Kalküta (I-IV, 1230-1232), Bombay (1272/1884), Tahran (kenarında Farsça tercümesiyle birlikte 1277), Bulak (1289), Leknev (1885) ve İstanbul'da (I-IV, 1304) defalarca basılan el-Ḳāmûsü'l-muḥîṭ üzerine şerh, hâşiye, ihtisar, ikmal (müstedrek), tenkit ve tercüme türü birçok çalışma yapılmıştır (bu çalışmalar için bk. Hüseyin Nassâr, II, 599-638; Ahmed eş-Şerkāvî İkbâl, s. 222-225, 234-241; Ahmed Abdülgafûr Attâr, s. 207-215, 220-232).

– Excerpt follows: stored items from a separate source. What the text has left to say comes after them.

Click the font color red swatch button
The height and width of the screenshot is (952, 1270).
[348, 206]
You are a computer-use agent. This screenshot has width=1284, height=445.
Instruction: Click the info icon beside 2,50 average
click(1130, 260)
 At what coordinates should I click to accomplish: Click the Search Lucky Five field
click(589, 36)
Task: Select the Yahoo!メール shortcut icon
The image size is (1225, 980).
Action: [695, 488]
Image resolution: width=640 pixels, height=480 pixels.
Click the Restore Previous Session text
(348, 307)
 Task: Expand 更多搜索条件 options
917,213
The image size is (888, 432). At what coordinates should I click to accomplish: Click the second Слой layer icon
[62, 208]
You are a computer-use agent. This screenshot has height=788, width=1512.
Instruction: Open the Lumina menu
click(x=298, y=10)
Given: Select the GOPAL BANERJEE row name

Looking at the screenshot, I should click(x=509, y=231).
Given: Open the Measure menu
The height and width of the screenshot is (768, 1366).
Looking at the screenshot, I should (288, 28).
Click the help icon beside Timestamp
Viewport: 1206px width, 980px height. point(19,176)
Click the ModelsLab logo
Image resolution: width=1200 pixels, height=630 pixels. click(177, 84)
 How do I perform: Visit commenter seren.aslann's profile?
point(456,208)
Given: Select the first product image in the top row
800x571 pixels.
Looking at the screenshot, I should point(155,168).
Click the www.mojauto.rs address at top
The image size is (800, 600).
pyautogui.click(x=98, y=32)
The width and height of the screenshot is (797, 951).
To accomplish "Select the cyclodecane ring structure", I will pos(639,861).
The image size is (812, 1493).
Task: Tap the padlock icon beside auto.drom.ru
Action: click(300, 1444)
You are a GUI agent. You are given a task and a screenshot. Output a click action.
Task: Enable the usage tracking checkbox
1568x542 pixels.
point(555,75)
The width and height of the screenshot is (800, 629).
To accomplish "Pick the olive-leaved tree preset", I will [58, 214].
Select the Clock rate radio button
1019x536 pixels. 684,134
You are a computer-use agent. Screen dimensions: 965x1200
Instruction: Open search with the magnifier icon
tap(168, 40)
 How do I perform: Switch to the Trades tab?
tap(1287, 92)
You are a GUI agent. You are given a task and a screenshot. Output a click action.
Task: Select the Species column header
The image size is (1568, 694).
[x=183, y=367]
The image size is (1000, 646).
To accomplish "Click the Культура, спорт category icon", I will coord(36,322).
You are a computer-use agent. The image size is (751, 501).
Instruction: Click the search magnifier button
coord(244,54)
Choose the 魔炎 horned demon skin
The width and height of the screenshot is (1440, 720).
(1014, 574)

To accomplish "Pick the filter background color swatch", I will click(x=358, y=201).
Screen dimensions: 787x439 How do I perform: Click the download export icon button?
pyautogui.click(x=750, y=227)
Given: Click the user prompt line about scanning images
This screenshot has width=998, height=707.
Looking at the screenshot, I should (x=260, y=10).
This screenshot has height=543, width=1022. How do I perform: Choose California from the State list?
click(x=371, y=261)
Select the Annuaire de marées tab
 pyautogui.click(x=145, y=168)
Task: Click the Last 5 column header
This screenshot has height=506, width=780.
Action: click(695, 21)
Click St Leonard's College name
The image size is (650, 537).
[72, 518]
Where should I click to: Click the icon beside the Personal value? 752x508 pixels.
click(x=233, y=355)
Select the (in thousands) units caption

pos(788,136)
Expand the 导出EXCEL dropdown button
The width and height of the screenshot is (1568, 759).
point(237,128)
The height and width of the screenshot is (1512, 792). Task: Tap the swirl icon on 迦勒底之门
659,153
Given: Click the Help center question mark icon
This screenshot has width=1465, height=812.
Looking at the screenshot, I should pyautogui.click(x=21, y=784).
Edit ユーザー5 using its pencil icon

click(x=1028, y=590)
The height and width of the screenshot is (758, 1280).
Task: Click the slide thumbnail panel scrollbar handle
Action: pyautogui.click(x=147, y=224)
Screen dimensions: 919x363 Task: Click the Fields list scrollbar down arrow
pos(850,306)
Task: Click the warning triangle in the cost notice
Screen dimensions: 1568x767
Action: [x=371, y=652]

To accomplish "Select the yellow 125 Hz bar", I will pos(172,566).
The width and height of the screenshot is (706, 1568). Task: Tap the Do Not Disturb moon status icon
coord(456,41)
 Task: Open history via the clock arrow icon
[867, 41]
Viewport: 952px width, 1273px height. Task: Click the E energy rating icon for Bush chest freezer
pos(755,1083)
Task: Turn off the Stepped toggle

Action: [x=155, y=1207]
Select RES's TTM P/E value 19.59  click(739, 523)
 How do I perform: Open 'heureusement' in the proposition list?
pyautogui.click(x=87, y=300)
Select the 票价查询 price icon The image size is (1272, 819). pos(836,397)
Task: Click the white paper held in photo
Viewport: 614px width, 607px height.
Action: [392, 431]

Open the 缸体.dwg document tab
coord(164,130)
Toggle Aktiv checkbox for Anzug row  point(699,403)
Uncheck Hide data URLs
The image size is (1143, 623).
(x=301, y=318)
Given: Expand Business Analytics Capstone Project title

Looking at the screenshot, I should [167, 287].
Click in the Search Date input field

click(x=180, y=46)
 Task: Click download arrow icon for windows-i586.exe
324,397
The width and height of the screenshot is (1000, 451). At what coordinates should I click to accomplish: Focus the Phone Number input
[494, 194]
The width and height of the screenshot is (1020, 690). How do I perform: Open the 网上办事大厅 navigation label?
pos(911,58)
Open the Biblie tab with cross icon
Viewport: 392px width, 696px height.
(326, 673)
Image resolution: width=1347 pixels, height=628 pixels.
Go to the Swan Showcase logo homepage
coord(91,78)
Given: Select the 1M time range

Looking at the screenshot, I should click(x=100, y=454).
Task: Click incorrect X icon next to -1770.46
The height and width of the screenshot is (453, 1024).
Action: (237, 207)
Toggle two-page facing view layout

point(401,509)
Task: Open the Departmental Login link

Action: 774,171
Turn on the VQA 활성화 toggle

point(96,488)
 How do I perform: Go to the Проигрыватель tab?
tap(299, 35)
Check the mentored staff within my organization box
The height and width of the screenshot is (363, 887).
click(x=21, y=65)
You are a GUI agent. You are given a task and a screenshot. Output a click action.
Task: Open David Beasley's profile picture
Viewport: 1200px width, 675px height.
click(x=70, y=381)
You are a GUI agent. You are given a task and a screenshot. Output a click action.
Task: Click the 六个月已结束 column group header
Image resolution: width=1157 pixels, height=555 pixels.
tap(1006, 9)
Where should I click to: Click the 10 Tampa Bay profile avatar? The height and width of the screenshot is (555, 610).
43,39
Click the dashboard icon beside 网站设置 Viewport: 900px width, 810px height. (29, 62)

Eserin şerh ve hâşiyeleri arasında en önemlisi Murtazâ ez-Zebîdî'nin Tâcü'l-ʿarûs (min cevâhiri'l-Ḳāmûs) adlı eseridir. Zebîdî bu çalışmasını 100'den fazla eserden yararlanarak hazırlamıştır. Bu bakımdan Tâcü'l-ʿarûs hem şerh, ikmal, tashih ve tenkit özelliği taşımakta hem de eṣ-Ṣıḥâḥ'ı savunmaktadır. On dört yılda tamamlanan ve 120.000 kelime ihtiva eden eser, 1306-1308 (1888-1890) yıllarında Kahire'de on cilt halinde harekesiz olarak basılmıştır. Eserin ilmî neşri, Abdüssettâr Ahmed Ferrâc başkanlığında bir heyet tarafından yapılmakta olup baskısı devam etmektedir (I-XXVI, Küveyt 1385/1965).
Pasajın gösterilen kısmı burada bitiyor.